Amazon didn't become "Amazon" overnight. They started by just selling books (which, in the US, can be shipped at much cheaper rates than the size/weight would otherwise cost, because the USPS subsidizes media mail), pivoted into CDs and DVDs just in time for the tail end of the CD money-printing heyday and the middle of the Reign of DVD, and slowly incrementalized into offering drugstore / grocery / big-box-store items and faster and faster free shipping. A competitor won't be able to copy that strategy. I think the most likely path in 2025 would be a company that started with a focus on just one geographic region (a state or three in the US, a single country in Europe) and was able to slowly expand as cashflow allowed.
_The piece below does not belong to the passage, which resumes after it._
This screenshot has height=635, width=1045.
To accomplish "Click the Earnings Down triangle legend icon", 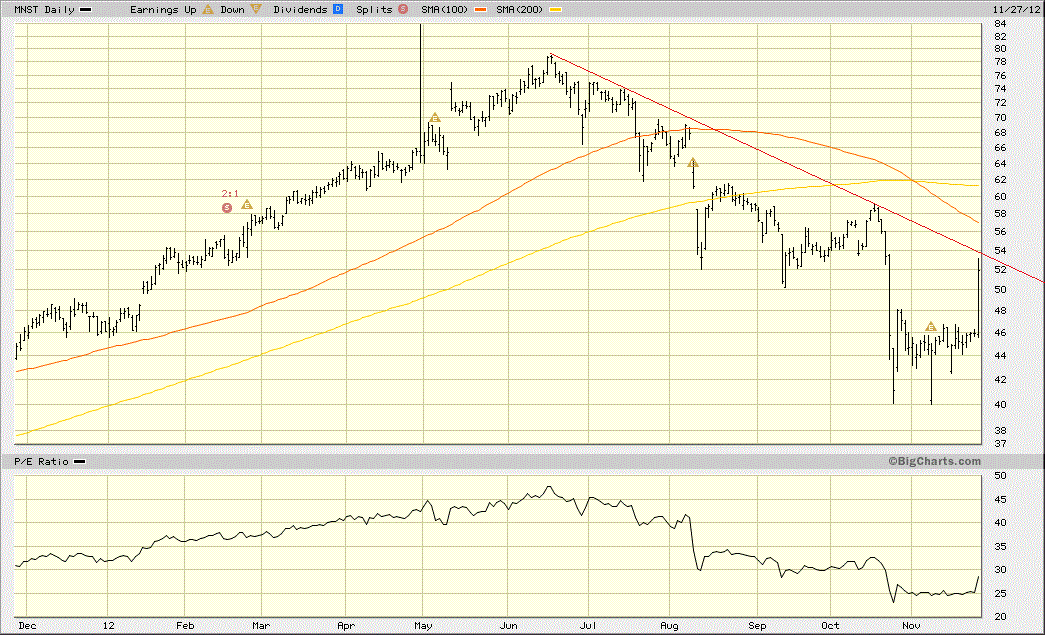I will (x=256, y=9).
So the short answer is "nobody has the money". The longer answer is "nobody has the money, and also the time and patience".

4 comments

> the price is generally about the same as I'd expect to pay elsewhere

I've increasingly found that prices on amazon are higher than you'd pay on the manufacturers website. Sometimes much higher. It's worth checking. Some sites have been cheaper and had free shipping. The only catch is that shipping times were 3-5 weeks as opposed to the 3-14 days it would take for prime's 3 day shipping to actually show up.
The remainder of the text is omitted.